Идеолог — интеллектуал Яковлев, в отличие от своего простоватого напарника, дал образную оценку ельцинской газете.

— «Московская правда», как крыса, подгрызает коммунистические основы. Даже затрагивает Владимира Ильича Ленина… С этим мириться мы не должны.

Все понимали: это порка не столько Полторанина, сколько Ельцина.

Потом Яковлев, вместе с другими, громил Ельцина на октябрьском пленуме ЦК партии. «Выступление ошибочно политически и несостоятельно нравственно… Это упоение псевдореволюционной фразой, упоение собственной личностью… Здесь у нас прозвучало, к большому сожалению, самое откровенное капитулянтство перед трудностями, когда человек решил поставить свои амбиции, личные капризы выше партийных дел». Затем была травля Ельцина подконтрольными Яковлеву средствами массовой информации. После каждого очередного критического удара Ельцин темнел лицом, скрипел стиснутыми зубами, словно хотел их сгрызть, и некоторым его приближённым казалось, что, появись в этот момент поблизости Яковлев, рослый, как медведь, Ельцин задушил бы рыхлого телом, хромого идеолога собственными руками.

Но и Александр Николаевич платил своему ненавистнику той же монетой. Ещё до получения этого досье он немало знал о тёмных сторонах ельцинской жизни. Его осведомители, а лучшими информаторами чаще всего являются журналисты, рассказывали Яковлеву о показушных «хождениях Ельцина в народ». Проехав утром две-три остановки в набитом людьми городском автобусе, бросив несколько фраз о недопустимости транспортных привилегий для власти, «когда так страдает народ», московский городской вождь выходил из автобуса и, дождавшись, когда тот уедет, садился в подъезжающий персональный лимузин.

Такие же спектакли устраивались из посещения какого-нибудь магазина или рабочей столовой на заводе. Яковлев давно понял, что для Ельцина главное, как говорят в народе, хорошо показаться. Он мог извратить истину и соврать кому угодно. Когда вышла книжка Ельцина «Исповедь на заданную тему», Александр Николаевич сразу прочитал её. При этом сделал немало отметок синим карандашом. Это были места, где рассказанное было полнейшей неправдой, и Яковлев знал об этом не по чьим-то сообщениям, а лично сам, как участник и свидетель.

Описывая события осени 87-го года после своего сумбурного и нисколько не революционного выступления на октябрьском пленуме ЦК, Ельцин об одном умалчивал, другое искажал.
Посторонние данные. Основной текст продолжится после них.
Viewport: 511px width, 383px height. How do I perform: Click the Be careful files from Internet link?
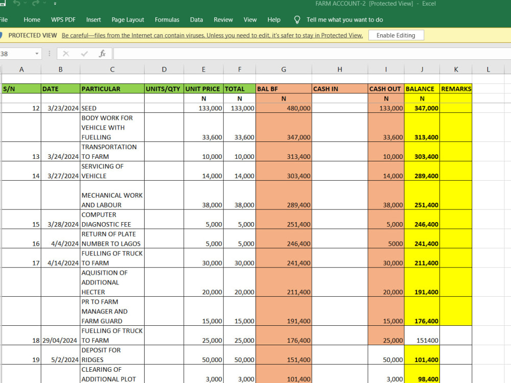[212, 36]
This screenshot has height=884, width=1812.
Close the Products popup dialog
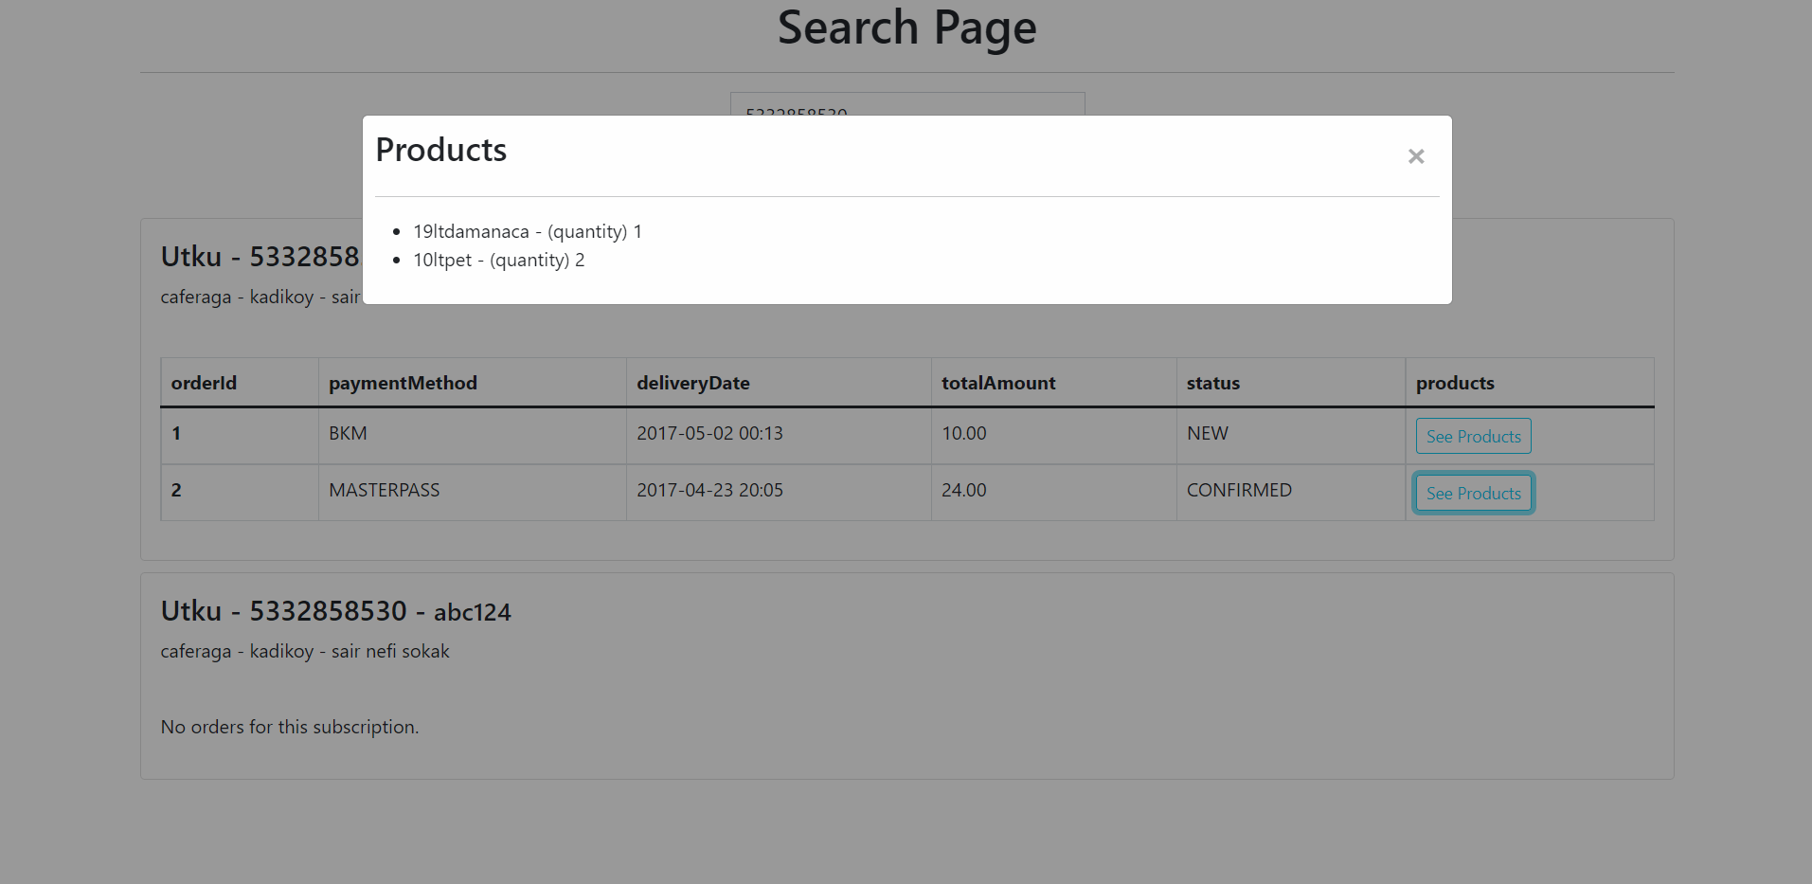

Не говорил о том, что сначала просил отставки, потом каялся на заседании Политбюро, чтобы остаться во главе Московского горкома партии. А неожиданное заболевание 9 ноября преподнёс так: «С сильным приступом головной и сердечной боли меня увезли в больницу».

Но Яковлев знал, что увезли его совсем по другой причине. Утром 9 ноября, в первый рабочий день после праздников, из Московского горкома позвонили Лигачёву и сказали, что кто-то из сотрудников зашёл в комнату отдыха при кабинете первого секретаря и увидел окровавленного Ельцина. Он был без сознания, с большими канцелярскими ножницами в руке.

Срочно собрали внеочередное заседание Политбюро. Ведь не каждый день кандидаты в члены ПБ пытаются покончить с собой. Да ещё таким экзотическим способом. Или это симуляция? Своего рода шантаж?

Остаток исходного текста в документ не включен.